Editoriale Meteo settimana 33/2026 | 15/09/2026

Editoriali Meteo AI

Editoriale Meteo settimana 33/2026

Editoriale Meteo settimana 33/2026

Quadro Sinottico e Dinamiche Termiche Regionali

Nel corso dell’ultima settimana, il bacino centrale del Mediterraneo e l’Umbria sono rimasti sotto la costante influenza di una matrice anticiclonica di origine nord-africana. La stazione di Foligno ha registrato un’anomalia termica media costantemente positiva, compresa tra +3.4 °C e +5.5 °C rispetto ai valori climatologici di riferimento. Il picco massimo è stato toccato l’11 agosto con una temperatura dell’aria di 37.8 °C (temperatura apparente di 39.4 °C), mentre le temperature minime non sono mai scese al di sotto della soglia della ‘notte tropicale’, oscillando tra 20.3 °C e 22.7 °C. Le temperature superficiali dell’asfalto, costantemente prossime ai 38 °C, testimoniano l’intenso irraggiamento solare favorito da regimi di cielo sereno.

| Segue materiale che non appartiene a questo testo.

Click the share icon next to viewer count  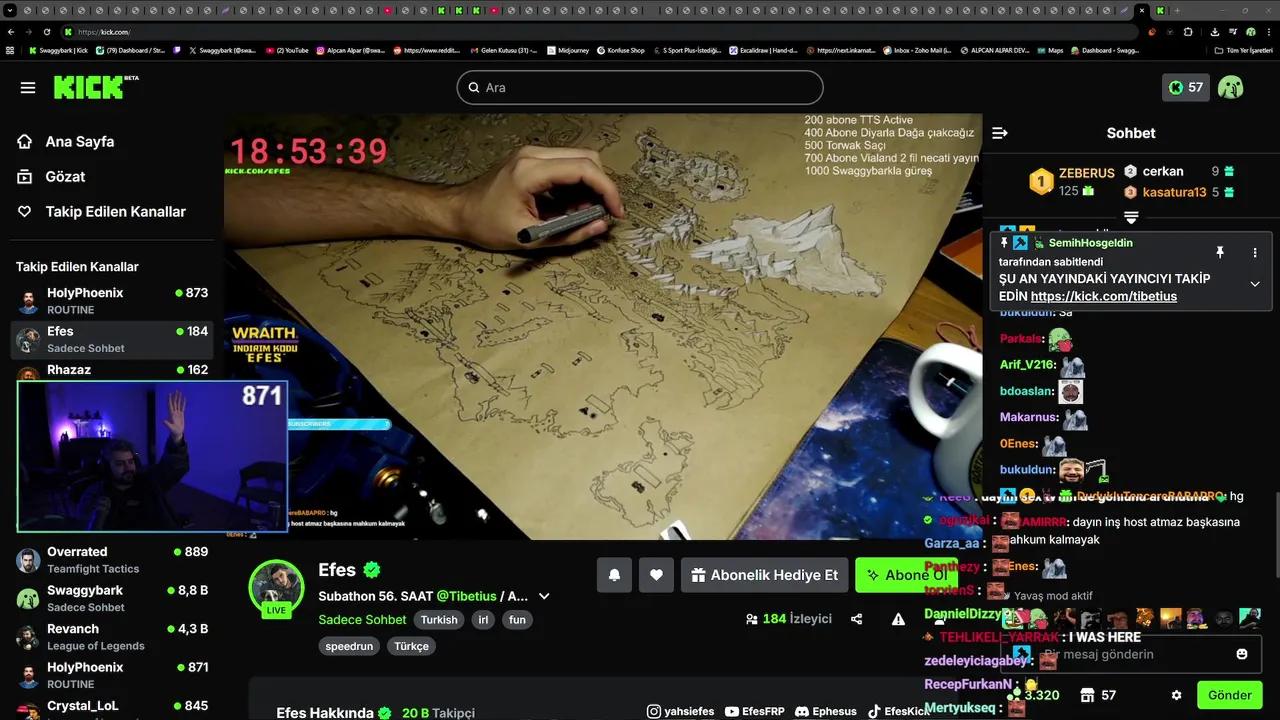pyautogui.click(x=856, y=619)
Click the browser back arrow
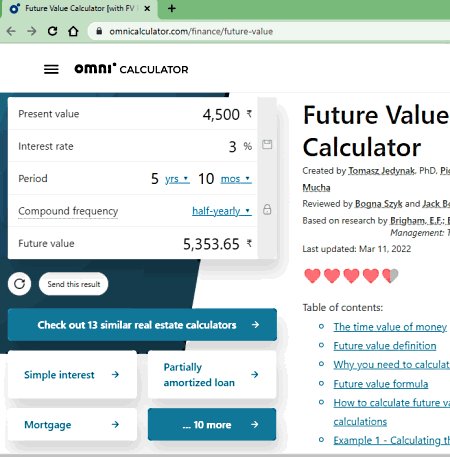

Stress Idrico, Bioclimatologia e Monitoraggio del Rischio Incendi

Il deficit pluviometrico si è ulteriormente aggravato, portando il conteggio a 17 giorni consecutivi senza precipitazioni (rain anomaly di -1.2 mm/die). L’evapotraspirazione di riferimento (ET) ha raggiunto valori compresi tra 5.5 e 6.6 mm/die, determinando una progressiva deidratazione del suolo con umidità volumetrica stabilizzata al 34-35% nei primi 5 cm. Sul piano bioclimatico, l’indice Humidex ha raggiunto valori di severo disagio fisiologico, attestandosi su una media massima di 42.3 °C il 10 agosto. Di particolare rilievo scientifico è l’andamento del Fire Weather Index (FWI), che ha mostrato un incremento critico passando da 23.2 a un picco di 34.7 il 14 agosto. Questo incremento del pericolo incendi è stato esacerbato dalla ventilazione nord-orientale (ENE/NE), che ha fatto registrare raffiche massime fino a 50.0 km/h.

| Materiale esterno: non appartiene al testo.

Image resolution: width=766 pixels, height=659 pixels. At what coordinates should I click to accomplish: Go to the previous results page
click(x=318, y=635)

Instabilità Orografica e Note sull’Integrità del Dataset

Nonostante la stabilità prevalente in pianura, le dinamiche termoconvettive lungo la dorsale appenninica limitrofa hanno generato attività elettrica rilevata dalla sensoristica locale: in particolare, l’11 agosto sono stati contabilizzati 44 fulmini a una distanza minima di 12 km, seguiti da episodi più marginali il 13 e il 16 agosto. Si segnalano infine alcune lacune temporali nella serie storica (in particolare nelle giornate del 12 e 15 agosto) e parametri integrati puntualmente parzialmente non disponibili (come il valore GDD5 del 14 agosto), che tuttavia non inficiano la robustezza dell’analisi climatica complessiva della sequenza fenomenologica.